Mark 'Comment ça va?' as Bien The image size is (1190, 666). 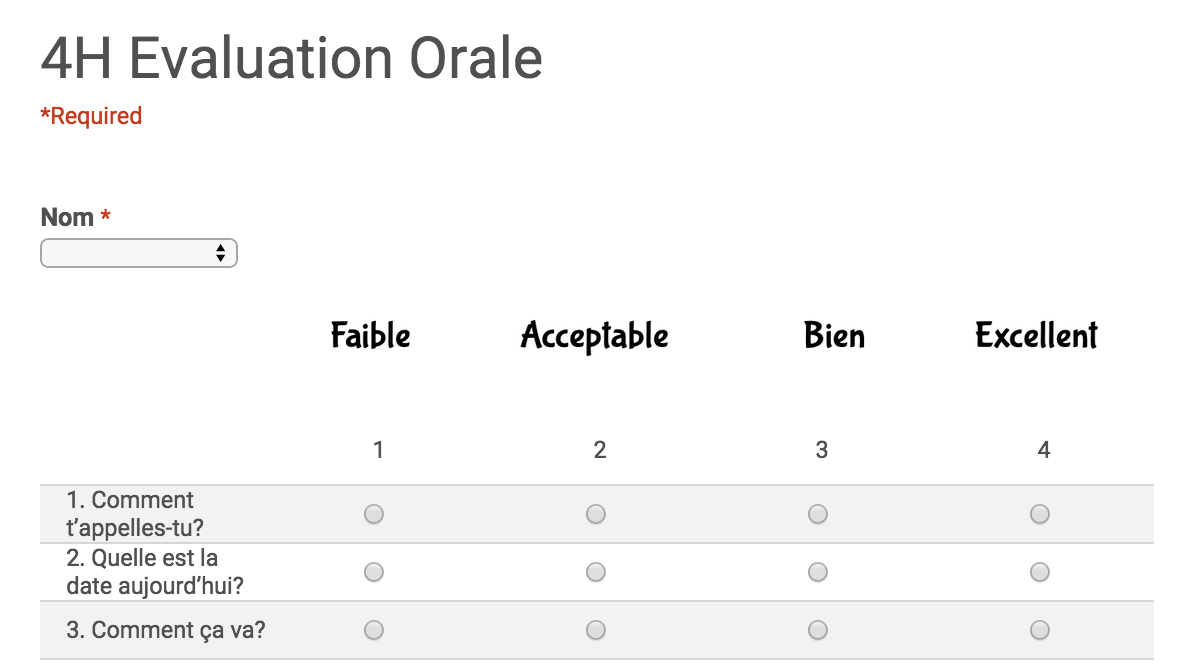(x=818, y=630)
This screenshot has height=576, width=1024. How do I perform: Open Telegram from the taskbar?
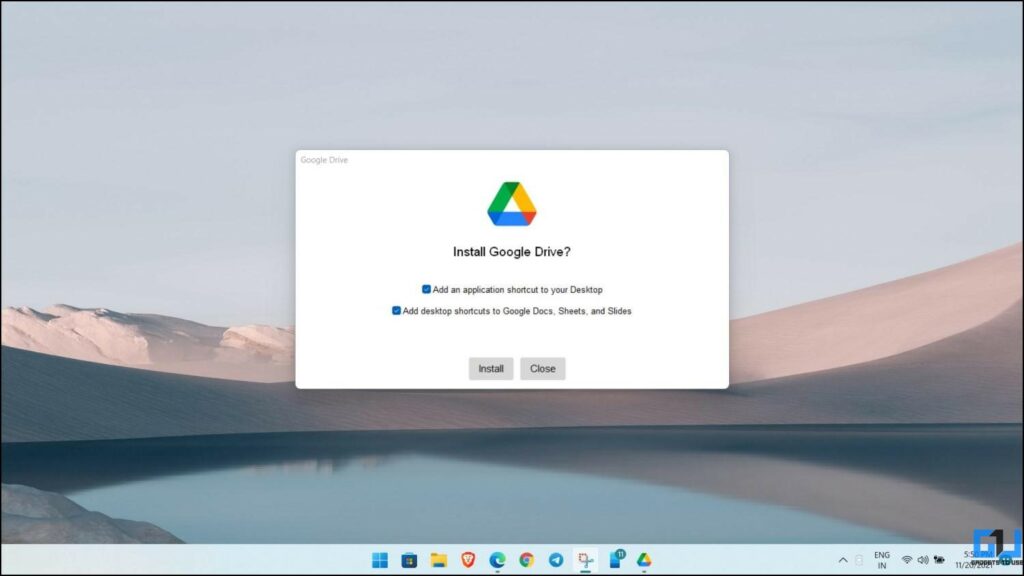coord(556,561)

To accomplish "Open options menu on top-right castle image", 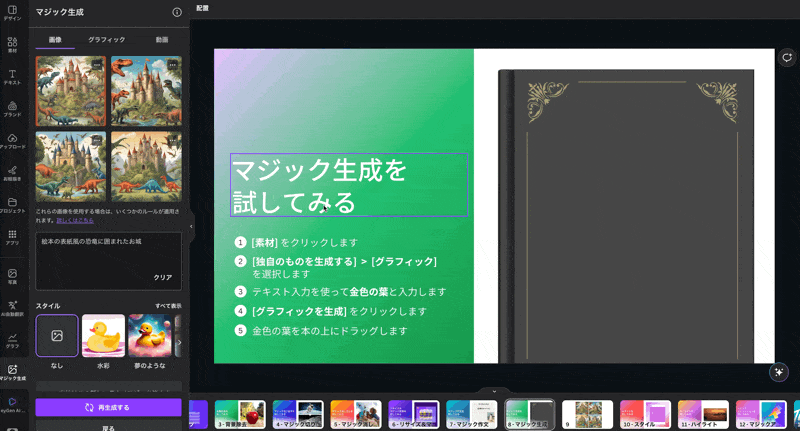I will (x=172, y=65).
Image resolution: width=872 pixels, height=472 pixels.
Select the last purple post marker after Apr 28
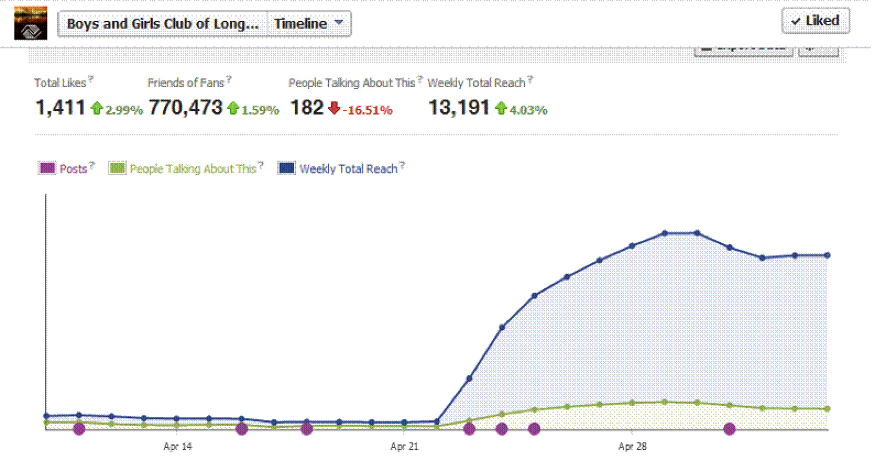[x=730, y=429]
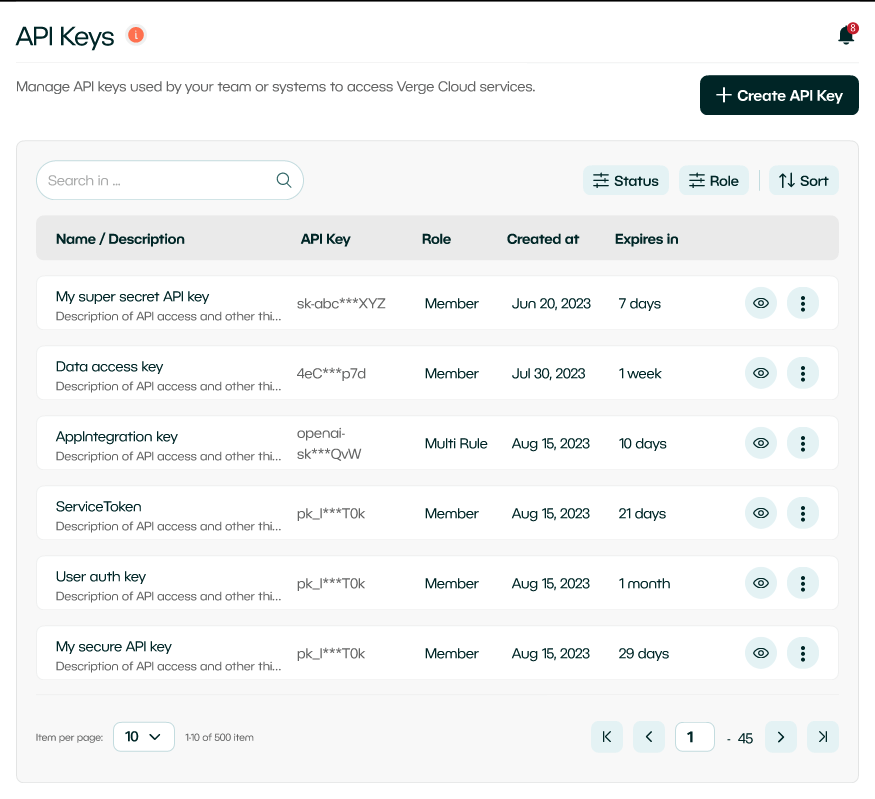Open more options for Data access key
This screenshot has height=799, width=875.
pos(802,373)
=-=-=-=-=
Description of the task: Quote the material above exactly, from the line holding "Image resolution: width=872" through its last line, including both. Omit the pictures.

Task output:
Image resolution: width=872 pixels, height=472 pixels.
Select the last purple post marker after Apr 28
[x=730, y=429]
Open more options for Data access key
This screenshot has height=799, width=875.
pos(802,373)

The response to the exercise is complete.